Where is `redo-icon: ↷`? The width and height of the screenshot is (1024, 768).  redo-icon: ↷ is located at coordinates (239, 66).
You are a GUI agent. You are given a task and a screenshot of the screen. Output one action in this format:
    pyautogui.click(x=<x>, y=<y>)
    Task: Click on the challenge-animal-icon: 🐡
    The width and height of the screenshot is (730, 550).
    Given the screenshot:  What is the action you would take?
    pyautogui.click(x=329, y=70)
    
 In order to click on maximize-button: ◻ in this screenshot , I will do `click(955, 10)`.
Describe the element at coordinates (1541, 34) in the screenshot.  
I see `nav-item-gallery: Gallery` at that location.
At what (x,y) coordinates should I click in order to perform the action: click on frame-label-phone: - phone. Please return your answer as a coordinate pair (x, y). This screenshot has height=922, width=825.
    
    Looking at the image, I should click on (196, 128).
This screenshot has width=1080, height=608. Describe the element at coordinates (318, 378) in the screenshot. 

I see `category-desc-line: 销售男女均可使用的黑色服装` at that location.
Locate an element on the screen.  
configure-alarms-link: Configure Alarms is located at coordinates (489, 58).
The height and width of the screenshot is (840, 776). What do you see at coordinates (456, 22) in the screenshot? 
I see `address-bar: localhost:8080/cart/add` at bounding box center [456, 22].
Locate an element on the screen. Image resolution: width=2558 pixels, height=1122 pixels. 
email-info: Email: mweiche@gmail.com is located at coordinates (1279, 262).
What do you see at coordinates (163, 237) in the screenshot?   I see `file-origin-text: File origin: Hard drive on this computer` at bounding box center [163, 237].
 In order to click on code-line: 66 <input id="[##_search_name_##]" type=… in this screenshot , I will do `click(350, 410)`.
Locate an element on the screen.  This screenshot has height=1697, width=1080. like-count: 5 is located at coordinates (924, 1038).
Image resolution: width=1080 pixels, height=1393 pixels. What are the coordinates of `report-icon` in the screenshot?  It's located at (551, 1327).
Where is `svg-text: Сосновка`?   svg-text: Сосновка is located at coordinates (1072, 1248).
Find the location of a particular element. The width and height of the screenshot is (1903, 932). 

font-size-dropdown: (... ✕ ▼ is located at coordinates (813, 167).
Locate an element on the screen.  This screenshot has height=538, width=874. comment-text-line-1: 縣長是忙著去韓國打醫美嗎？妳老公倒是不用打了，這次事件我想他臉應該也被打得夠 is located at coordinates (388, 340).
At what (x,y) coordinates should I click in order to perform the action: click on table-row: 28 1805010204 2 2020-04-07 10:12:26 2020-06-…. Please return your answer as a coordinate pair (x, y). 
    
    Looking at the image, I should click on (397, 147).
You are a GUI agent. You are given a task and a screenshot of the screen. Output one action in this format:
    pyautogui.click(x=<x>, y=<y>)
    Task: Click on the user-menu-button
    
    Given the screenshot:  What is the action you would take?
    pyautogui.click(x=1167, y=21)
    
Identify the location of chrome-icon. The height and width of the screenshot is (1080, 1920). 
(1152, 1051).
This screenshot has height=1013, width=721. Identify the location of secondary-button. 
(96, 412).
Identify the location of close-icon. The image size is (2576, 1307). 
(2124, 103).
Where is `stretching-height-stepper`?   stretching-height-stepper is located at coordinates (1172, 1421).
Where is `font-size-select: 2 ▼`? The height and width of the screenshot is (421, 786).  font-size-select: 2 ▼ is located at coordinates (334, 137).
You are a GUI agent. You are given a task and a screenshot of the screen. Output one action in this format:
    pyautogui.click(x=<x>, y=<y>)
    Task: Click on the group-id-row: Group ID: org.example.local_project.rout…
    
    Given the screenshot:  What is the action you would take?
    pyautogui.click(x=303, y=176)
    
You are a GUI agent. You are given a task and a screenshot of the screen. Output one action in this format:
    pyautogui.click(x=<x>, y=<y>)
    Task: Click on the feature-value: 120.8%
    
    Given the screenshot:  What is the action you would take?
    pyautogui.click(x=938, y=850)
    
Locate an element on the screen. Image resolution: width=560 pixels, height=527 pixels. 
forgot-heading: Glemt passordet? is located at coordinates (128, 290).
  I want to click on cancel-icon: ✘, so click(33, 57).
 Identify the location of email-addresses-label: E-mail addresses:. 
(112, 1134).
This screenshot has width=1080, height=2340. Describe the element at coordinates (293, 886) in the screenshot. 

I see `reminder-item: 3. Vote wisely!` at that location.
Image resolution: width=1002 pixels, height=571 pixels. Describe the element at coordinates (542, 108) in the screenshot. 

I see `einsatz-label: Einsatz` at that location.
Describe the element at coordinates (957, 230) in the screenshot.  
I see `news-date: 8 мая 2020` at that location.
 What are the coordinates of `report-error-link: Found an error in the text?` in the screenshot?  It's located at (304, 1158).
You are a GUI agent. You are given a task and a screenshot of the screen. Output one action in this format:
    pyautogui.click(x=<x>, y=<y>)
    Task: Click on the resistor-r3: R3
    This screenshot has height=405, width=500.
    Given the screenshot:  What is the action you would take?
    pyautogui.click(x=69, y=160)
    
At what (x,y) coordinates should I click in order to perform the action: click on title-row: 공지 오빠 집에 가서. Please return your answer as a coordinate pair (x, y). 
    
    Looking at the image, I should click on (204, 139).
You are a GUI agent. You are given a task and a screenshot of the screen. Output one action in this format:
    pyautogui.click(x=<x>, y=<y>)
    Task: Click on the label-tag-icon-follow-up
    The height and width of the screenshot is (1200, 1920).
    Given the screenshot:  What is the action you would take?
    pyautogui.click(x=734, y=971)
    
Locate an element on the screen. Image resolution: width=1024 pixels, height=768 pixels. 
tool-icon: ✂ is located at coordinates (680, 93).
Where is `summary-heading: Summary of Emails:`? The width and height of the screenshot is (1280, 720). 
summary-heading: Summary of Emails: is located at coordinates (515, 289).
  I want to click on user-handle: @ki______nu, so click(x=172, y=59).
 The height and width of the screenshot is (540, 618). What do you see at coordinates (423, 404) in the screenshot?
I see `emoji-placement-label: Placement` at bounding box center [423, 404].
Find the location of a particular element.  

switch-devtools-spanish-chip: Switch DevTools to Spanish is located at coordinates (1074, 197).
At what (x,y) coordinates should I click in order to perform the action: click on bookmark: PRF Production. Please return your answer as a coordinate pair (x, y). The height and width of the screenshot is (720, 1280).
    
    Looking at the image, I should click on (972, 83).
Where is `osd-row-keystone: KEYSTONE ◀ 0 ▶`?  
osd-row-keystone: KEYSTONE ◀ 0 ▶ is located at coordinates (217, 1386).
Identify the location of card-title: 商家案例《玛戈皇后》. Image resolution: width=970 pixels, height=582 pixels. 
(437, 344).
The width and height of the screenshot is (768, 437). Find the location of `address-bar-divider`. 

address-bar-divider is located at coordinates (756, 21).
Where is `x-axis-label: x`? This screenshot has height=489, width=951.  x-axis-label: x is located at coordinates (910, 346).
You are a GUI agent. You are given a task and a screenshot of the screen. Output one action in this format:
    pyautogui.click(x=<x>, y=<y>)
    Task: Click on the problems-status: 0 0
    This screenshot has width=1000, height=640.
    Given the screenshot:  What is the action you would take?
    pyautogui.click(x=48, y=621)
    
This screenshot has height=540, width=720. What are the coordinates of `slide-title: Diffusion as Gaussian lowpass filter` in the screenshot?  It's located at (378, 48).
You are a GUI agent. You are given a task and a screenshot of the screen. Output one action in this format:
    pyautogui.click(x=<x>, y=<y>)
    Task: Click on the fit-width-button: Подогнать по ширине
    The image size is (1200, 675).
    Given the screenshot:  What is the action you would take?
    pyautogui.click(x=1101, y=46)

§ **Try it**
Rewrite every line of the items above as a Markdown table with two columns, No. and Text. Number the rows and leave out blank lines.

§ **Result**
| No. | Text |
|---|---|
| 1 | Where is `redo-icon: ↷`? The width and height of the screenshot is (1024, 768).  redo-icon: ↷ is located at coordinates (239, 66). |
| 2 | You are a GUI agent. You are given a task and a screenshot of the screen. Output one action in this format: |
| 3 |     pyautogui.click(x=<x>, y=<y>) |
| 4 |     Task: Click on the challenge-animal-icon: 🐡 |
| 5 |     The width and height of the screenshot is (730, 550). |
| 6 |     Given the screenshot:  What is the action you would take? |
| 7 |     pyautogui.click(x=329, y=70) |
| 8 |  In order to click on maximize-button: ◻ in this screenshot , I will do `click(955, 10)`. |
| 9 | Describe the element at coordinates (1541, 34) in the screenshot.   |
| 10 | I see `nav-item-gallery: Gallery` at that location. |
| 11 | At what (x,y) coordinates should I click in order to perform the action: click on frame-label-phone: - phone. Please return your answer as a coordinate pair (x, y). This screenshot has height=922, width=825. |
| 12 |     Looking at the image, I should click on (196, 128). |
| 13 | This screenshot has width=1080, height=608. Describe the element at coordinates (318, 378) in the screenshot.  |
| 14 | I see `category-desc-line: 销售男女均可使用的黑色服装` at that location. |
| 15 | Locate an element on the screen.   |
| 16 | configure-alarms-link: Configure Alarms is located at coordinates (489, 58). |
| 17 | The height and width of the screenshot is (840, 776). What do you see at coordinates (456, 22) in the screenshot?  |
| 18 | I see `address-bar: localhost:8080/cart/add` at bounding box center [456, 22]. |
| 19 | Locate an element on the screen. Image resolution: width=2558 pixels, height=1122 pixels.  |
| 20 | email-info: Email: mweiche@gmail.com is located at coordinates (1279, 262). |
| 21 | What do you see at coordinates (163, 237) in the screenshot?   I see `file-origin-text: File origin: Hard drive on this computer` at bounding box center [163, 237]. |
| 22 |  In order to click on code-line: 66 <input id="[##_search_name_##]" type=… in this screenshot , I will do `click(350, 410)`. |
| 23 | Locate an element on the screen.  This screenshot has height=1697, width=1080. like-count: 5 is located at coordinates (924, 1038). |
| 24 | Image resolution: width=1080 pixels, height=1393 pixels. What are the coordinates of `report-icon` in the screenshot?  It's located at (551, 1327). |
| 25 | Where is `svg-text: Сосновка`?   svg-text: Сосновка is located at coordinates (1072, 1248). |
| 26 | Find the location of a particular element. The width and height of the screenshot is (1903, 932).  |
| 27 | font-size-dropdown: (... ✕ ▼ is located at coordinates (813, 167). |
| 28 | Locate an element on the screen.  This screenshot has height=538, width=874. comment-text-line-1: 縣長是忙著去韓國打醫美嗎？妳老公倒是不用打了，這次事件我想他臉應該也被打得夠 is located at coordinates (388, 340). |
| 29 | At what (x,y) coordinates should I click in order to perform the action: click on table-row: 28 1805010204 2 2020-04-07 10:12:26 2020-06-…. Please return your answer as a coordinate pair (x, y).  |
| 30 |     Looking at the image, I should click on (397, 147). |
| 31 | You are a GUI agent. You are given a task and a screenshot of the screen. Output one action in this format: |
| 32 |     pyautogui.click(x=<x>, y=<y>) |
| 33 |     Task: Click on the user-menu-button |
| 34 |     Given the screenshot:  What is the action you would take? |
| 35 |     pyautogui.click(x=1167, y=21) |
| 36 | Identify the location of chrome-icon. The height and width of the screenshot is (1080, 1920).  |
| 37 | (1152, 1051). |
| 38 | This screenshot has height=1013, width=721. Identify the location of secondary-button.  |
| 39 | (96, 412). |
| 40 | Identify the location of close-icon. The image size is (2576, 1307).  |
| 41 | (2124, 103). |
| 42 | Where is `stretching-height-stepper`?   stretching-height-stepper is located at coordinates (1172, 1421). |
| 43 | Where is `font-size-select: 2 ▼`? The height and width of the screenshot is (421, 786).  font-size-select: 2 ▼ is located at coordinates (334, 137). |
| 44 | You are a GUI agent. You are given a task and a screenshot of the screen. Output one action in this format: |
| 45 |     pyautogui.click(x=<x>, y=<y>) |
| 46 |     Task: Click on the group-id-row: Group ID: org.example.local_project.rout… |
| 47 |     Given the screenshot:  What is the action you would take? |
| 48 |     pyautogui.click(x=303, y=176) |
| 49 | You are a GUI agent. You are given a task and a screenshot of the screen. Output one action in this format: |
| 50 |     pyautogui.click(x=<x>, y=<y>) |
| 51 |     Task: Click on the feature-value: 120.8% |
| 52 |     Given the screenshot:  What is the action you would take? |
| 53 |     pyautogui.click(x=938, y=850) |
| 54 | Locate an element on the screen. Image resolution: width=560 pixels, height=527 pixels.  |
| 55 | forgot-heading: Glemt passordet? is located at coordinates (128, 290). |
| 56 |   I want to click on cancel-icon: ✘, so click(33, 57). |
| 57 |  Identify the location of email-addresses-label: E-mail addresses:.  |
| 58 | (112, 1134). |
| 59 | This screenshot has width=1080, height=2340. Describe the element at coordinates (293, 886) in the screenshot.  |
| 60 | I see `reminder-item: 3. Vote wisely!` at that location. |
| 61 | Image resolution: width=1002 pixels, height=571 pixels. Describe the element at coordinates (542, 108) in the screenshot.  |
| 62 | I see `einsatz-label: Einsatz` at that location. |
| 63 | Describe the element at coordinates (957, 230) in the screenshot.   |
| 64 | I see `news-date: 8 мая 2020` at that location. |
| 65 |  What are the coordinates of `report-error-link: Found an error in the text?` in the screenshot?  It's located at (304, 1158). |
| 66 | You are a GUI agent. You are given a task and a screenshot of the screen. Output one action in this format: |
| 67 |     pyautogui.click(x=<x>, y=<y>) |
| 68 |     Task: Click on the resistor-r3: R3 |
| 69 |     This screenshot has height=405, width=500. |
| 70 |     Given the screenshot:  What is the action you would take? |
| 71 |     pyautogui.click(x=69, y=160) |
| 72 | At what (x,y) coordinates should I click in order to perform the action: click on title-row: 공지 오빠 집에 가서. Please return your answer as a coordinate pair (x, y).  |
| 73 |     Looking at the image, I should click on (204, 139). |
| 74 | You are a GUI agent. You are given a task and a screenshot of the screen. Output one action in this format: |
| 75 |     pyautogui.click(x=<x>, y=<y>) |
| 76 |     Task: Click on the label-tag-icon-follow-up |
| 77 |     The height and width of the screenshot is (1200, 1920). |
| 78 |     Given the screenshot:  What is the action you would take? |
| 79 |     pyautogui.click(x=734, y=971) |
| 80 | Locate an element on the screen. Image resolution: width=1024 pixels, height=768 pixels.  |
| 81 | tool-icon: ✂ is located at coordinates (680, 93). |
| 82 | Where is `summary-heading: Summary of Emails:`? The width and height of the screenshot is (1280, 720).  |
| 83 | summary-heading: Summary of Emails: is located at coordinates (515, 289). |
| 84 |   I want to click on user-handle: @ki______nu, so click(x=172, y=59). |
| 85 |  The height and width of the screenshot is (540, 618). What do you see at coordinates (423, 404) in the screenshot? |
| 86 | I see `emoji-placement-label: Placement` at bounding box center [423, 404]. |
| 87 | Find the location of a particular element.   |
| 88 | switch-devtools-spanish-chip: Switch DevTools to Spanish is located at coordinates (1074, 197). |
| 89 | At what (x,y) coordinates should I click in order to perform the action: click on bookmark: PRF Production. Please return your answer as a coordinate pair (x, y). The height and width of the screenshot is (720, 1280). |
| 90 |     Looking at the image, I should click on (972, 83). |
| 91 | Where is `osd-row-keystone: KEYSTONE ◀ 0 ▶`?   |
| 92 | osd-row-keystone: KEYSTONE ◀ 0 ▶ is located at coordinates (217, 1386). |
| 93 | Identify the location of card-title: 商家案例《玛戈皇后》. Image resolution: width=970 pixels, height=582 pixels.  |
| 94 | (437, 344). |
| 95 | The width and height of the screenshot is (768, 437). Find the location of `address-bar-divider`.  |
| 96 | address-bar-divider is located at coordinates (756, 21). |
| 97 | Where is `x-axis-label: x`? This screenshot has height=489, width=951.  x-axis-label: x is located at coordinates (910, 346). |
| 98 | You are a GUI agent. You are given a task and a screenshot of the screen. Output one action in this format: |
| 99 |     pyautogui.click(x=<x>, y=<y>) |
| 100 |     Task: Click on the problems-status: 0 0 |
| 101 |     This screenshot has width=1000, height=640. |
| 102 |     Given the screenshot:  What is the action you would take? |
| 103 |     pyautogui.click(x=48, y=621) |
| 104 | This screenshot has height=540, width=720. What are the coordinates of `slide-title: Diffusion as Gaussian lowpass filter` in the screenshot?  It's located at (378, 48). |
| 105 | You are a GUI agent. You are given a task and a screenshot of the screen. Output one action in this format: |
| 106 |     pyautogui.click(x=<x>, y=<y>) |
| 107 |     Task: Click on the fit-width-button: Подогнать по ширине |
| 108 |     The image size is (1200, 675). |
| 109 |     Given the screenshot:  What is the action you would take? |
| 110 |     pyautogui.click(x=1101, y=46) |